Please give back exactly the line with "Given: Enable Take Profit / Stop Loss" and each line after it through the end of the material, leaving out the pictures.

· · · ·

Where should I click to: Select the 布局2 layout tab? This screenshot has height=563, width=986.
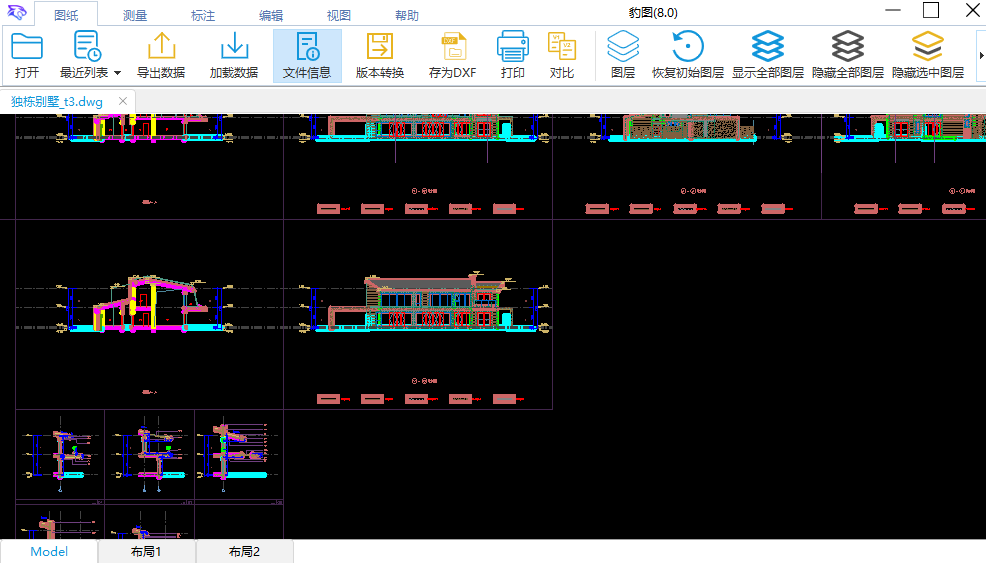tap(244, 552)
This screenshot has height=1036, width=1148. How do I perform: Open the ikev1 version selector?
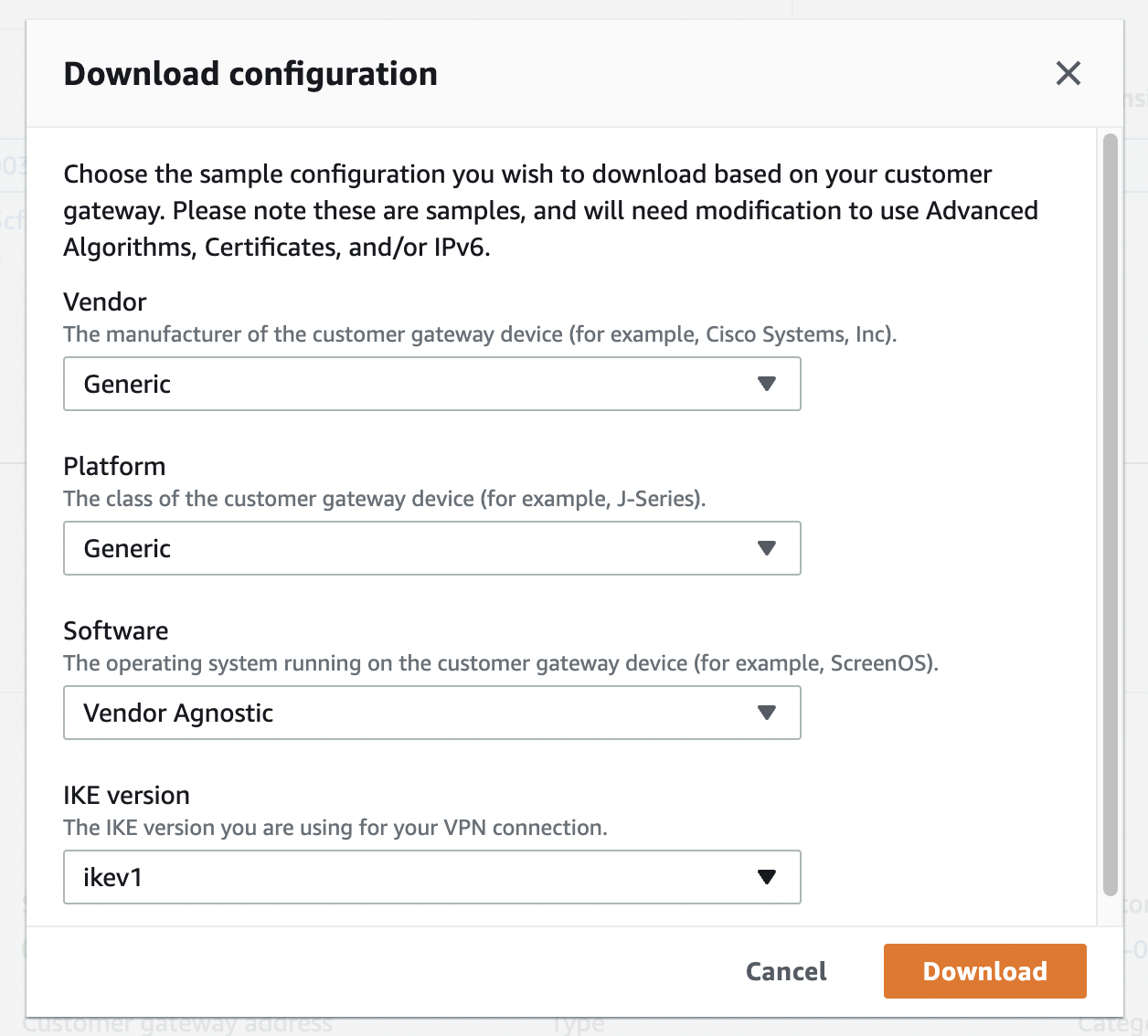pyautogui.click(x=432, y=877)
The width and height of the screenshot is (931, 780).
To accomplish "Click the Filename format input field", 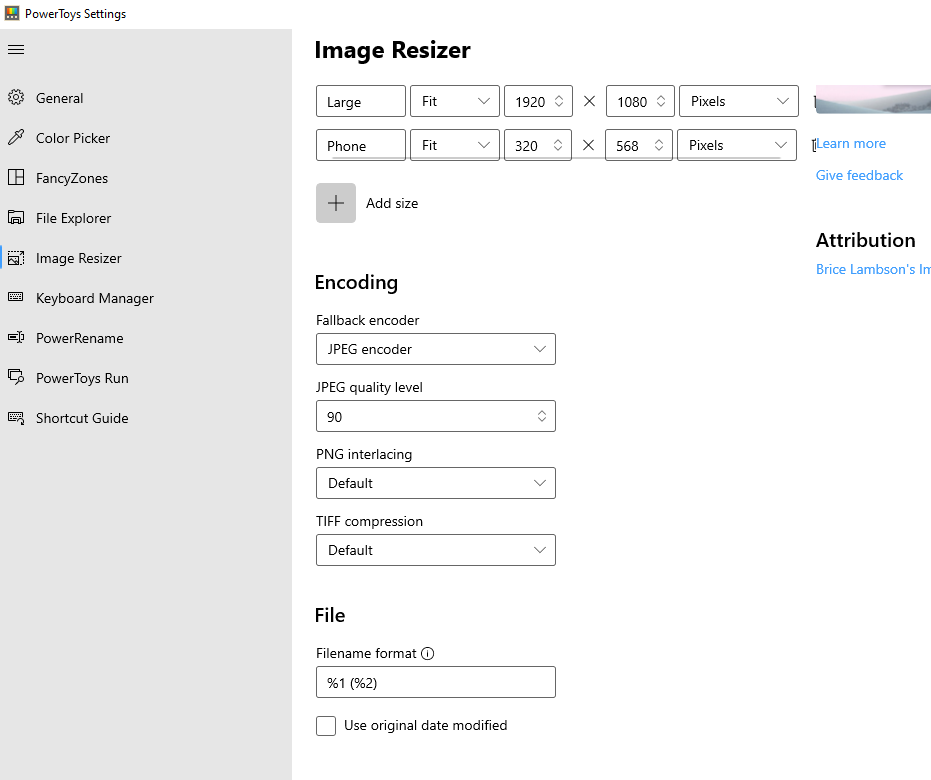I will coord(436,682).
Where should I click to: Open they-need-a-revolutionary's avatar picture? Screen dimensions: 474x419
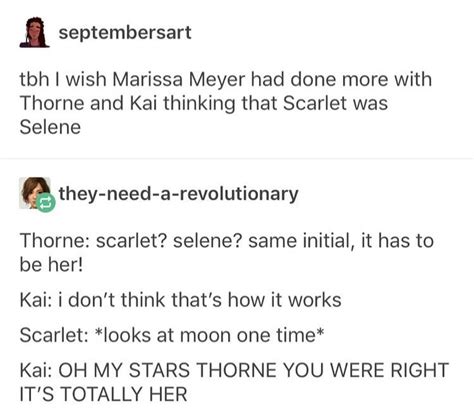pyautogui.click(x=34, y=193)
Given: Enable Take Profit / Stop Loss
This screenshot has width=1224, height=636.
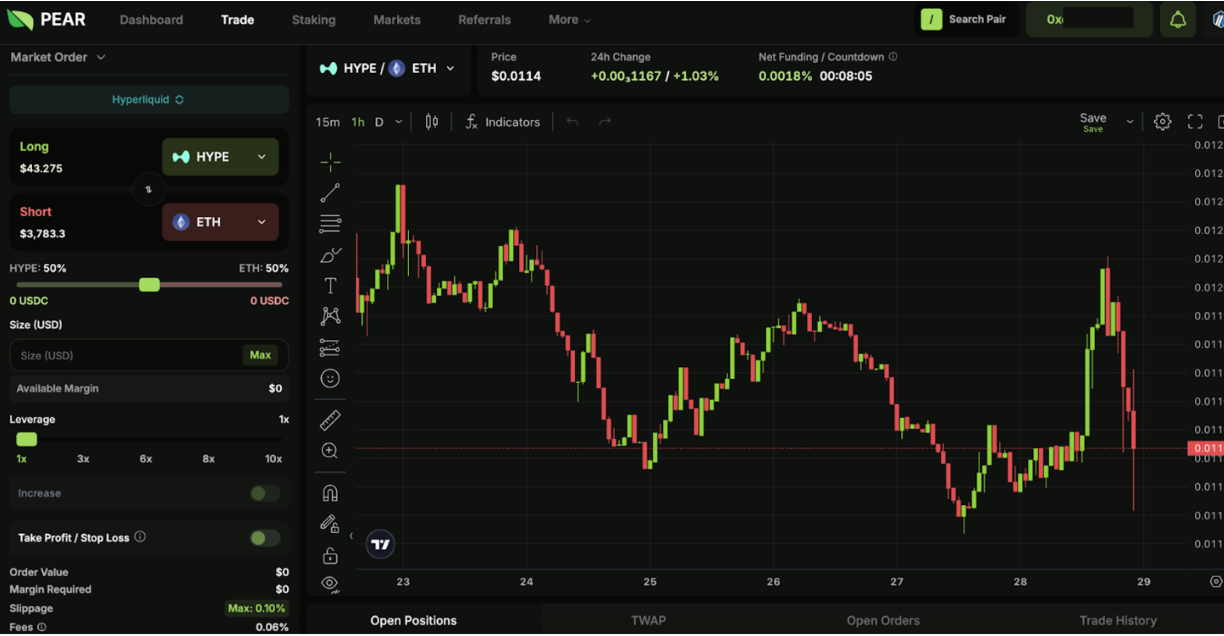Looking at the screenshot, I should coord(265,538).
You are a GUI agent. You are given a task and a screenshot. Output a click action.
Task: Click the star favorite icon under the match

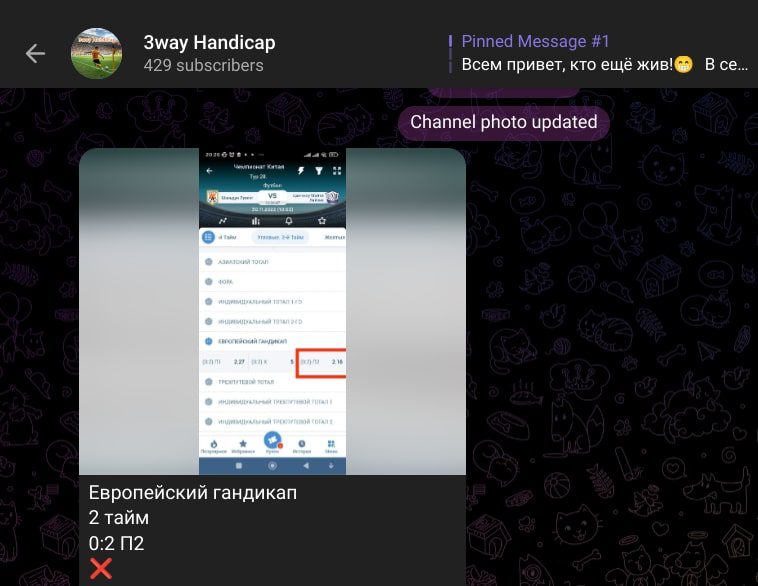(321, 220)
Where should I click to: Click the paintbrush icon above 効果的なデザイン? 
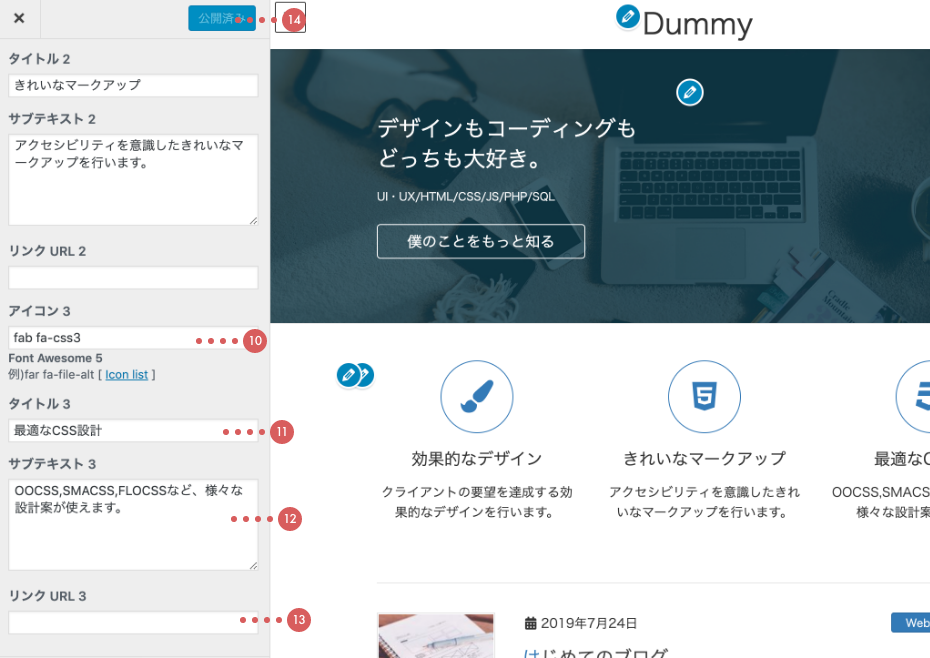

· · · ·

» Result for this task
Given: Enable Take Profit / Stop Loss
This screenshot has width=1224, height=636.
Looking at the screenshot, I should coord(265,538).
You are a GUI agent. You are given a task and a screenshot. Output a click action.
Task: Click the star favorite icon under the match

(321, 220)
Where should I click to: Click the paintbrush icon above 効果的なデザイン? 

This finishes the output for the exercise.